» Exercise directions: Rewrite these lines, swapping "Where is" for "Where can I find" and leaving everything else the same.

--- Material supplied ---

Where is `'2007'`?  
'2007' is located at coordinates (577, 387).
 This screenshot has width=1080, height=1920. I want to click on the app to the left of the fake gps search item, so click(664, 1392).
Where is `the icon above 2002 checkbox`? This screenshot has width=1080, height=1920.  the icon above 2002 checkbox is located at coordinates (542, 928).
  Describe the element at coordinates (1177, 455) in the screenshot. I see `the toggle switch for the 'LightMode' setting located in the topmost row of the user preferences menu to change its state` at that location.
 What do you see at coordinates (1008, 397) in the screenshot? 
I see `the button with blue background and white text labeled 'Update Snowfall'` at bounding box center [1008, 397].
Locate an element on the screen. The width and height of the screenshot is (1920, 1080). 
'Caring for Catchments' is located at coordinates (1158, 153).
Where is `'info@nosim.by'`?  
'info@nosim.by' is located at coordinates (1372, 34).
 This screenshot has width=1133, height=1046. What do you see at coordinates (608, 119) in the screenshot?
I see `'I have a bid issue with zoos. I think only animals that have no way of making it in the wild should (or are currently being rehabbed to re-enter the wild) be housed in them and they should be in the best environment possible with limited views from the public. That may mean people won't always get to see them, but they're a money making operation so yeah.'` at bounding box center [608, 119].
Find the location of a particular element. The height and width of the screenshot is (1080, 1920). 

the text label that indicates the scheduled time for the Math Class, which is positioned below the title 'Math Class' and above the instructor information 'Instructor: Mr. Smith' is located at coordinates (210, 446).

---

» Full output:
Where can I find `'2007'`?  
'2007' is located at coordinates (577, 387).
 This screenshot has width=1080, height=1920. I want to click on the app to the left of the fake gps search item, so click(664, 1392).
Where can I find `the icon above 2002 checkbox`? This screenshot has width=1080, height=1920.  the icon above 2002 checkbox is located at coordinates (542, 928).
  Describe the element at coordinates (1177, 455) in the screenshot. I see `the toggle switch for the 'LightMode' setting located in the topmost row of the user preferences menu to change its state` at that location.
 What do you see at coordinates (1008, 397) in the screenshot? 
I see `the button with blue background and white text labeled 'Update Snowfall'` at bounding box center [1008, 397].
Locate an element on the screen. The width and height of the screenshot is (1920, 1080). 
'Caring for Catchments' is located at coordinates (1158, 153).
Where can I find `'info@nosim.by'`?  
'info@nosim.by' is located at coordinates (1372, 34).
 This screenshot has width=1133, height=1046. What do you see at coordinates (608, 119) in the screenshot?
I see `'I have a bid issue with zoos. I think only animals that have no way of making it in the wild should (or are currently being rehabbed to re-enter the wild) be housed in them and they should be in the best environment possible with limited views from the public. That may mean people won't always get to see them, but they're a money making operation so yeah.'` at bounding box center [608, 119].
Find the location of a particular element. The height and width of the screenshot is (1080, 1920). 

the text label that indicates the scheduled time for the Math Class, which is positioned below the title 'Math Class' and above the instructor information 'Instructor: Mr. Smith' is located at coordinates (210, 446).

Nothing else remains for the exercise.